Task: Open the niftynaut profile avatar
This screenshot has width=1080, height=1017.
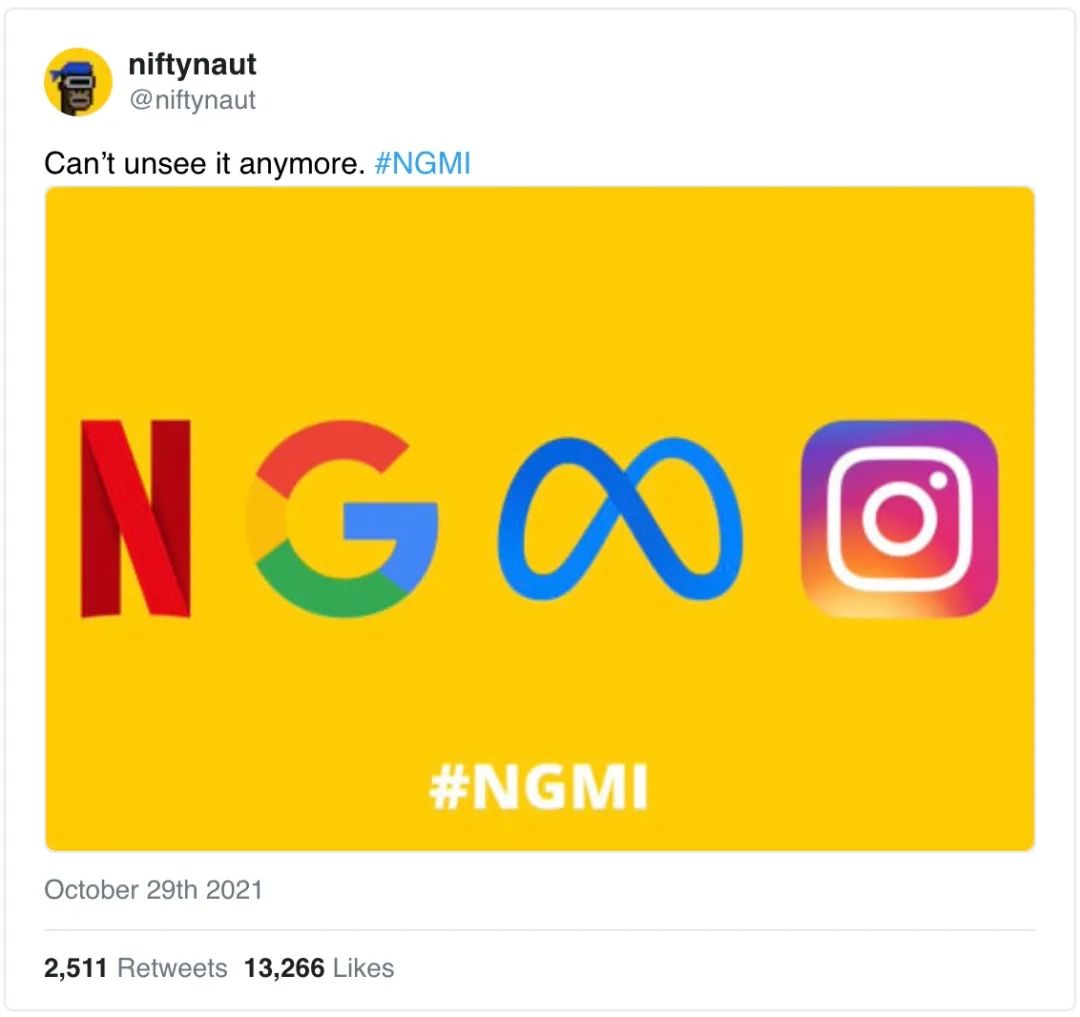Action: tap(78, 82)
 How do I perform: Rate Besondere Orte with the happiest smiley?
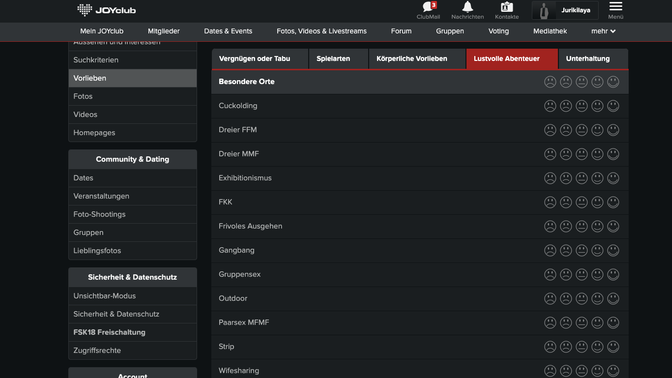click(x=613, y=81)
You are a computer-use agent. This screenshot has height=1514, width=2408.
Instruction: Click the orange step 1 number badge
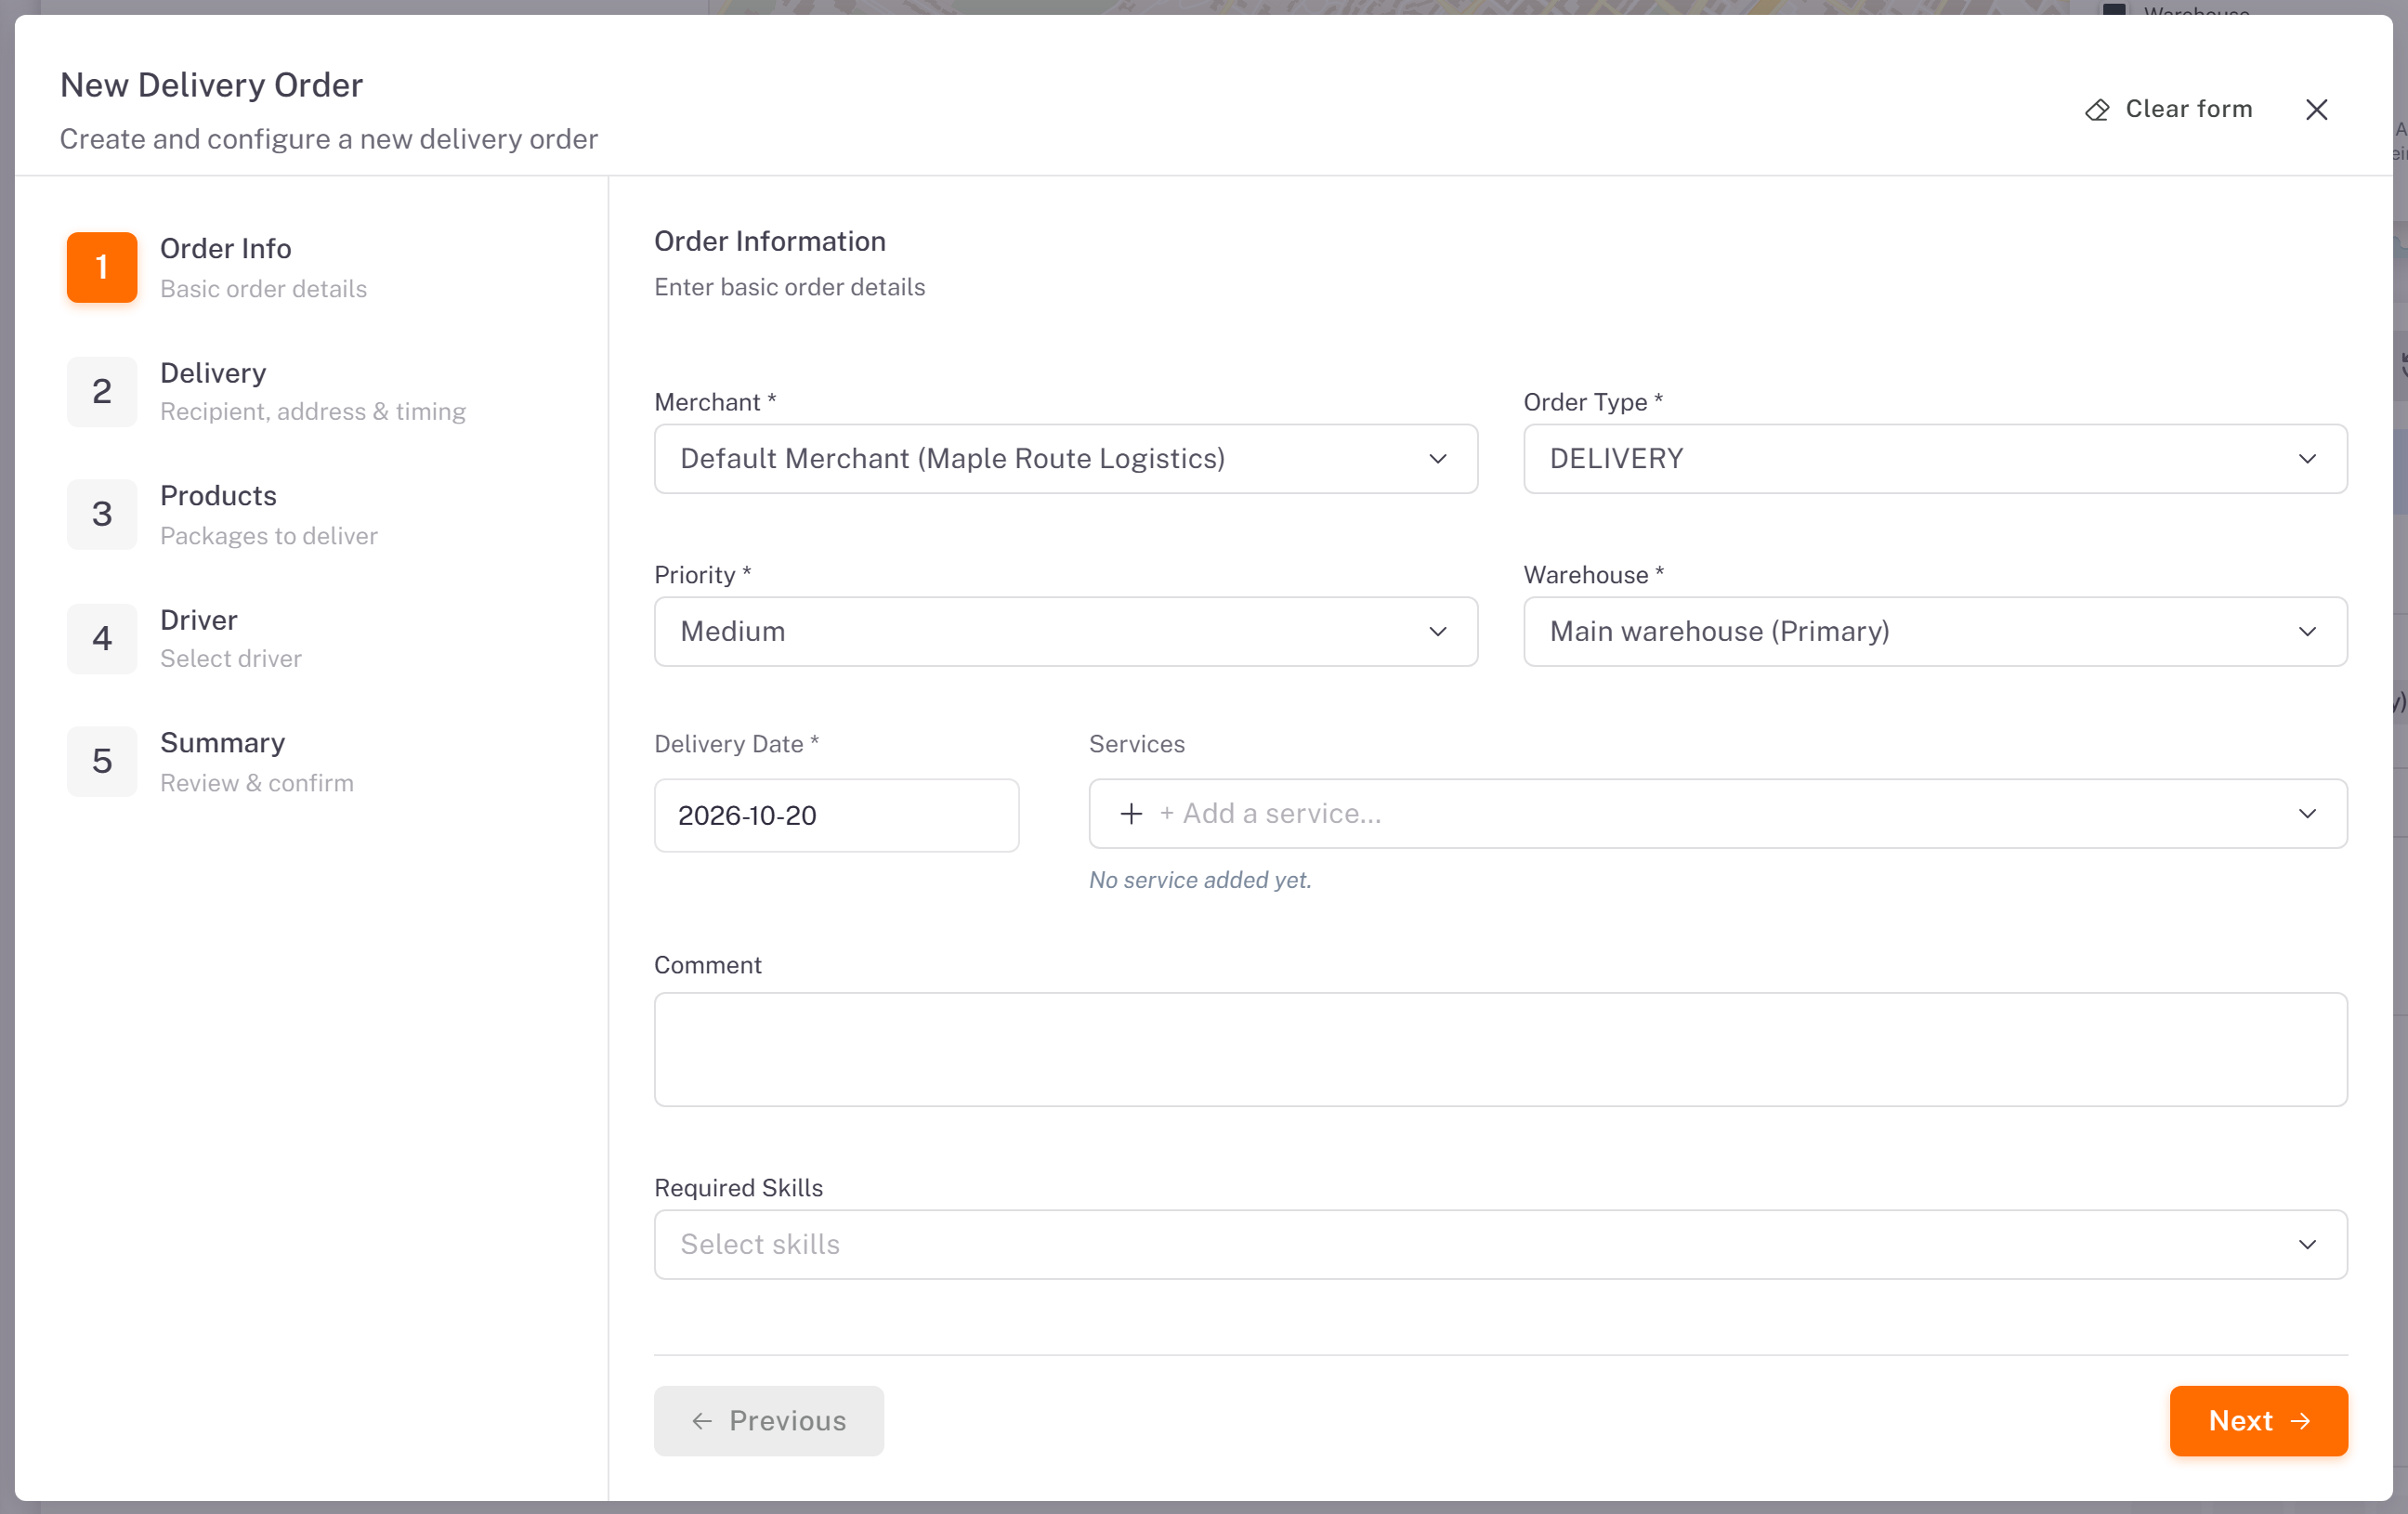coord(102,267)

Goal of the exercise: Could you output all of the lines above as a numbered list, with blank lines and pictures left out?

Final answer:
1. Task: Open the niftynaut profile avatar
2. This screenshot has width=1080, height=1017.
3. Action: tap(78, 82)
4.  How do I perform: Rate Besondere Orte with the happiest smiley?
5. click(x=613, y=81)
6. You are a computer-use agent. This screenshot has height=1514, width=2408.
7. Instruction: Click the orange step 1 number badge
8. coord(102,267)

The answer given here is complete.